Ethanol Industry Suffers Setback as EPA Proposes Lower 2014 Target
The Environmental Protection Agency's proposed decrease of the amount of ethanol in the national fuel supply has the industry on the defensive, but the oil industry suggests the proposal doesn't go far enough.
The Environmental Protection Agency’s proposal to decrease the required amount of ethanol in the nation’s fuel supply has producers on the defensive. But the oil industry suggests the proposal doesn’t go far enough.
The ethanol industry definitely wasn’t revving up for this.
Producers of the corn-based biofuel, which is becoming an increasingly common additive in fuel sold at gas stations across the country, suffered a significant setback Friday with a move by the Environmental Protection Agency that could slow down the industry’s quick growth. More details below:
About the proposal: The EPA’s 2014 Renewable Fuel Standards (RFS) proposal released Friday would set the target total for renewable fuels in the U.S. fuel supply next year at 15.21 billion gallons, down from 16.55 billion in 2013 and well below the 18.15 billion that the 2007 Energy Independence and Security Act mandated for 2014. It would be the first drop in renewable fuel volume since 2005 Energy Policy Act created the RFS program. EPA said the reason for the reduction was an overall decline in fuel consumption, according to the National Journal. “While under the law volumes of renewable fuel are set to increase each year, this unanticipated reduction in fuel consumption brings us to a point where the realities of the fuel market must be addressed to properly implement the program,” an Obama administration official told the news outlet. The official also noted the “blend wall,” a point at which ethanol rises above 10 percent of the overall fuel supply, as another factor in the agency’s lower target. EPA’s announcement noted that surpassing the blend wall would require more use of fuels with ethanol content higher than the current E10 standard. However, the proposal is up for public comment before EPA makes its final determination.

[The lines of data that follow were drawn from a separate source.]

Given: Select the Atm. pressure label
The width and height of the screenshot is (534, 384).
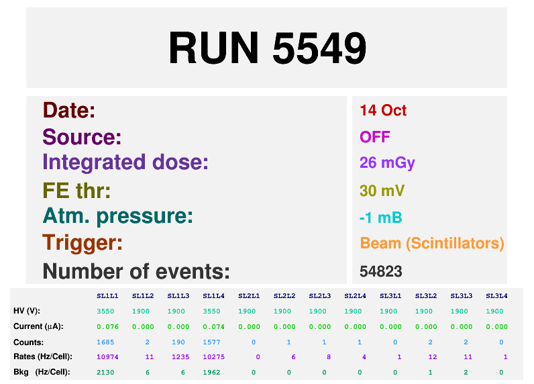Looking at the screenshot, I should coord(118,216).
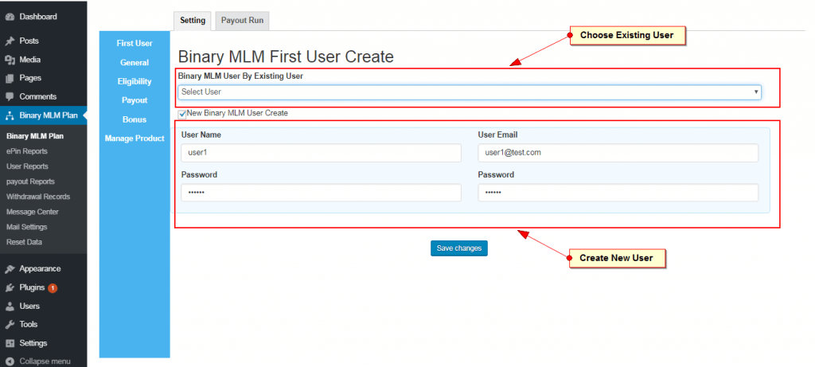Click the Pages icon in sidebar
Viewport: 815px width, 367px height.
point(10,78)
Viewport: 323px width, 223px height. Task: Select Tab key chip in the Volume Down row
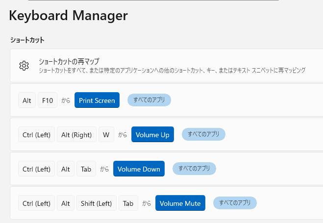(86, 169)
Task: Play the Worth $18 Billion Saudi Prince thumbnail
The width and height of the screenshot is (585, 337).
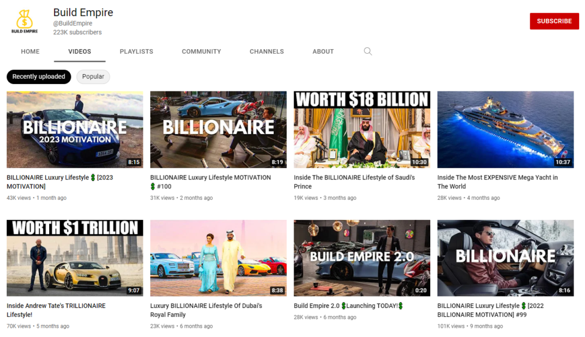Action: click(362, 129)
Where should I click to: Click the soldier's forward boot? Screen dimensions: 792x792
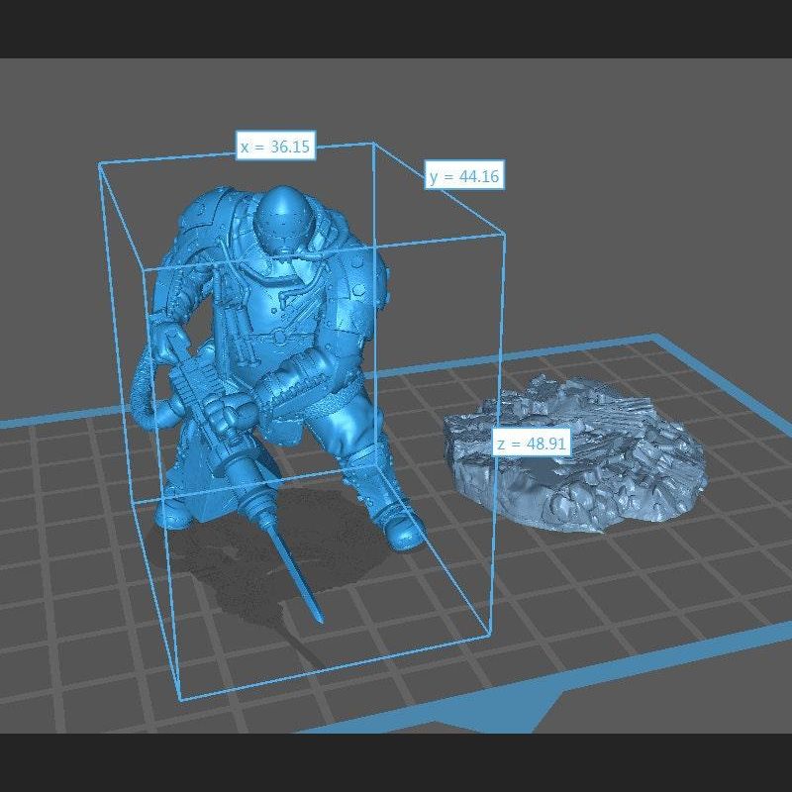pos(401,525)
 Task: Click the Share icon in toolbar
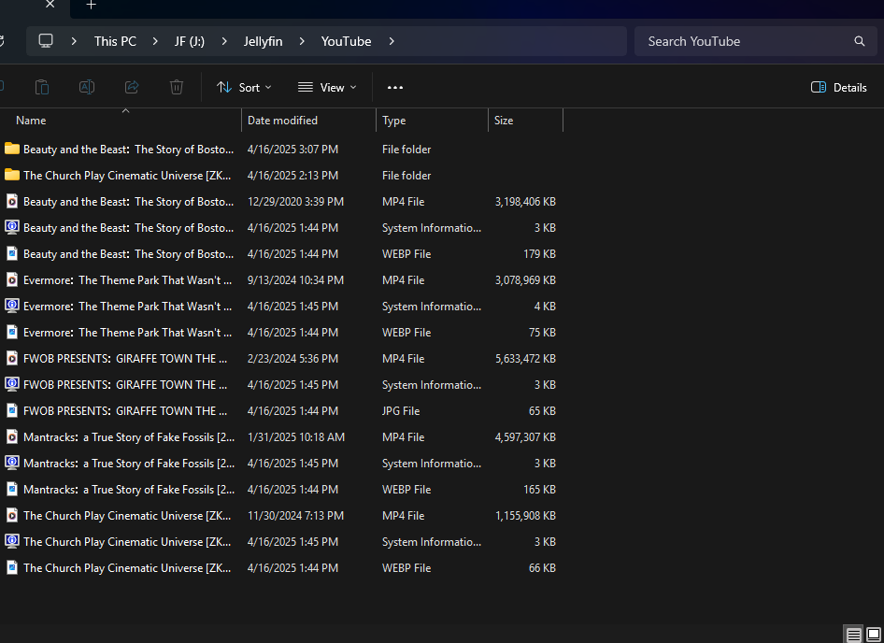tap(132, 87)
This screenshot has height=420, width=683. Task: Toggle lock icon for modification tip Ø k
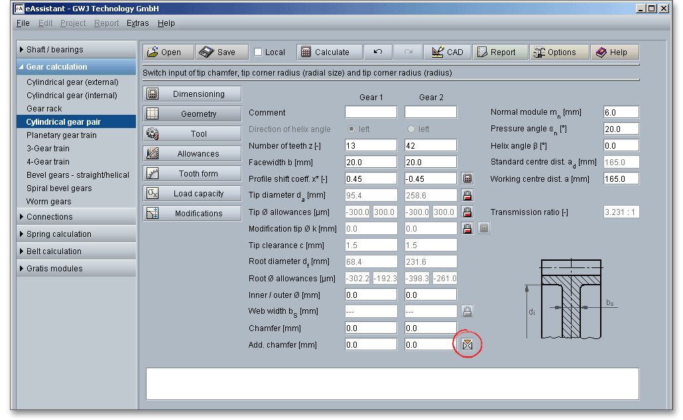467,228
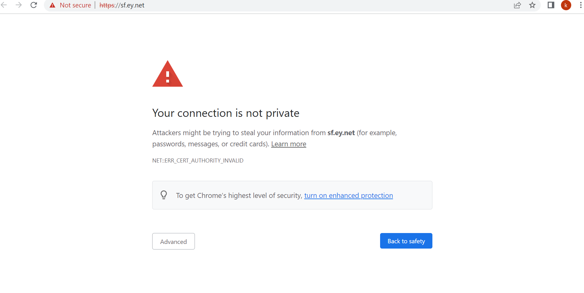Click the NET::ERR_CERT_AUTHORITY_INVALID error code
This screenshot has width=584, height=293.
[x=198, y=161]
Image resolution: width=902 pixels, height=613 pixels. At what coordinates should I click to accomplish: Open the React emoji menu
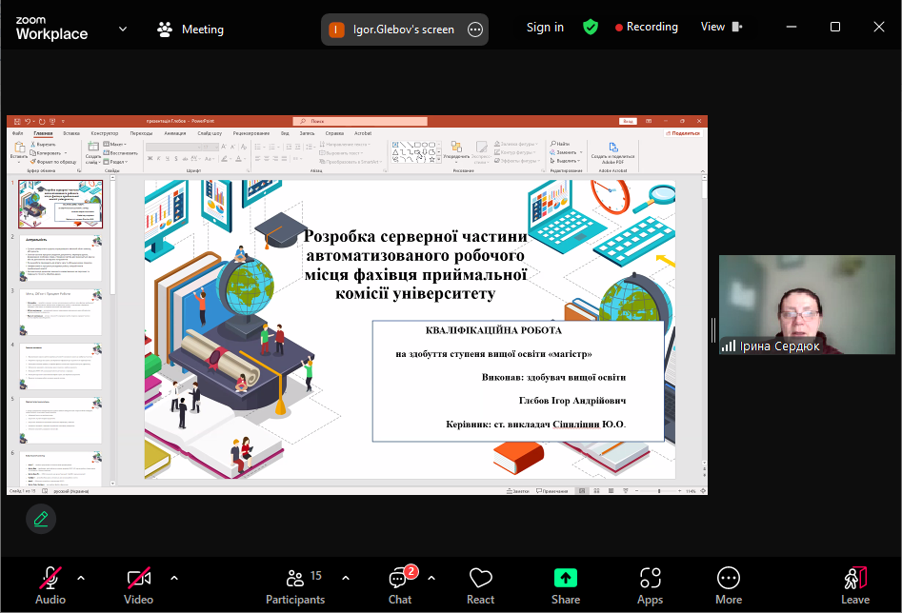480,584
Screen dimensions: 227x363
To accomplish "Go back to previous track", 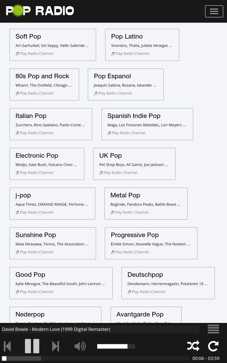I will coord(7,346).
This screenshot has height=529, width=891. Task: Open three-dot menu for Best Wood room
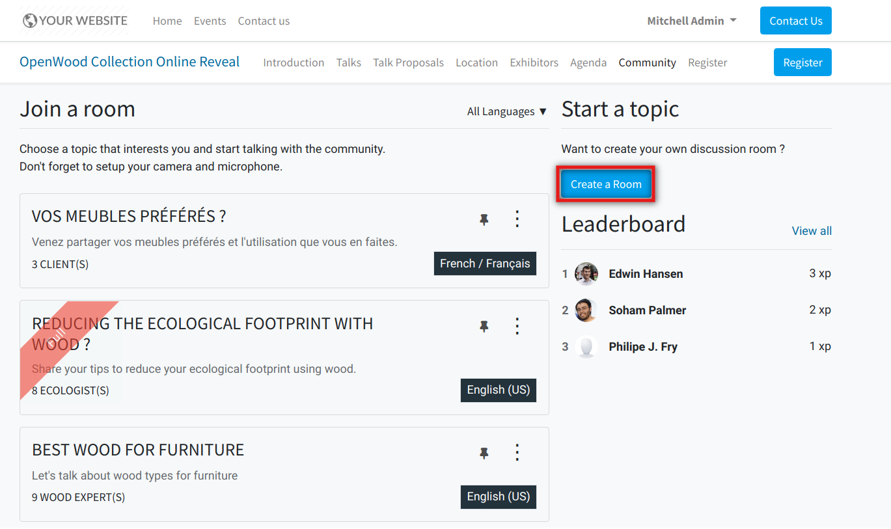coord(517,452)
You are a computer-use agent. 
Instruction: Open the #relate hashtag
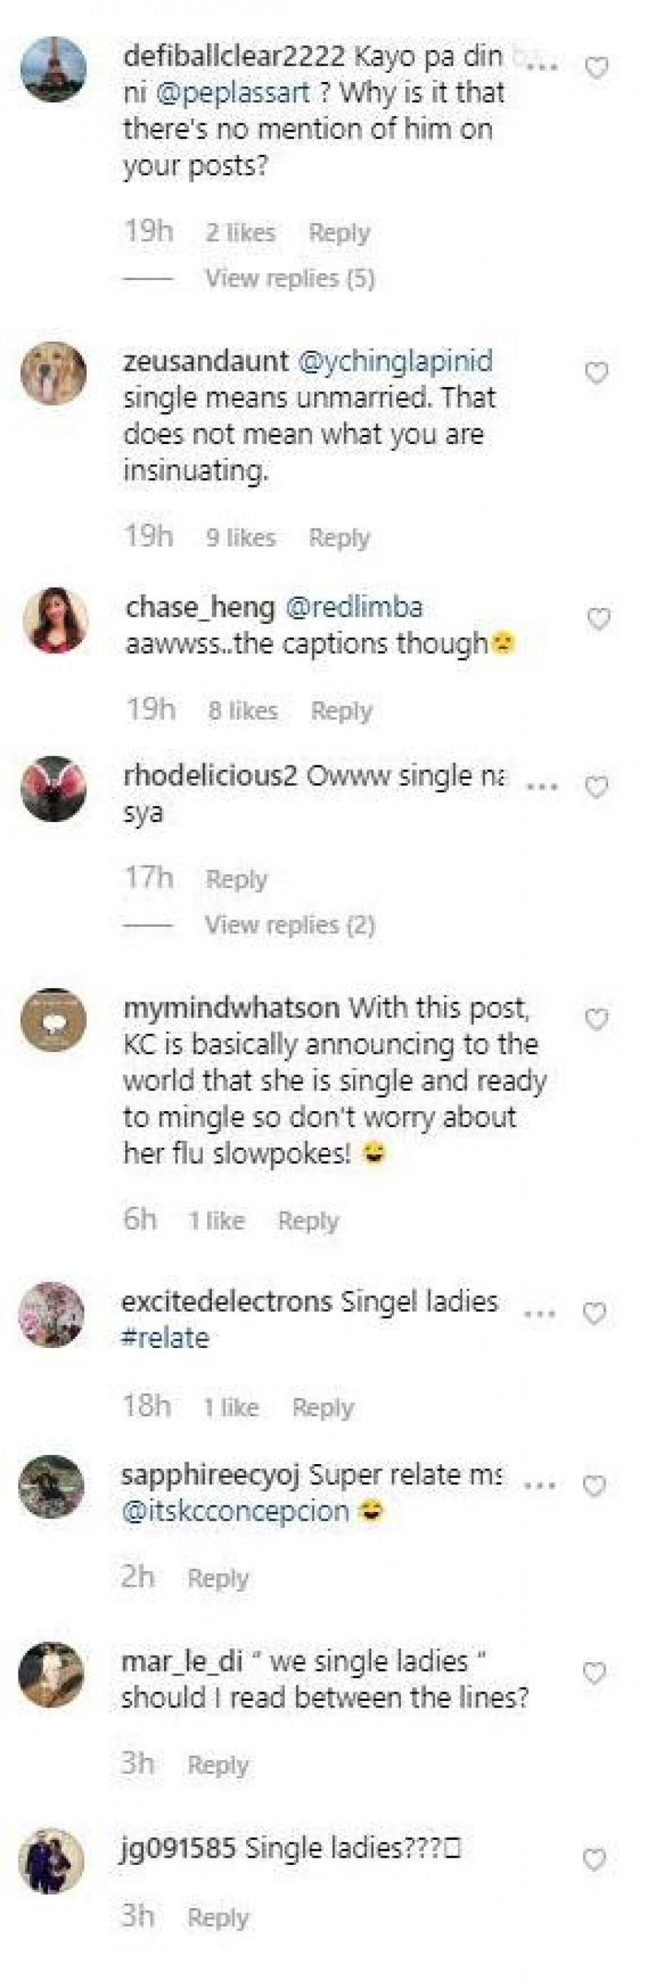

A turning tide: The EPA’s release of the RFS proposal comes at a time when the ethanol industry is facing a barrage of negative press. An in-depth Associated Press report undercut some of the industry’s main arguments (ethanol’s sustainability and long-term cost savings), suggesting that the biofuel is in fact creating significant environmental damage that wasn’t anticipated when the RFS was first implemented. Both the Department of Agriculture and the ethanol industry have pushed back, challenging the AP report’s accuracy, but it nonetheless raised questions when the 2014 target was up for discussion. A Washington Post editorial also took a tough stance against the ethanol industry, calling the EPA’s proposal “a victory for common sense.”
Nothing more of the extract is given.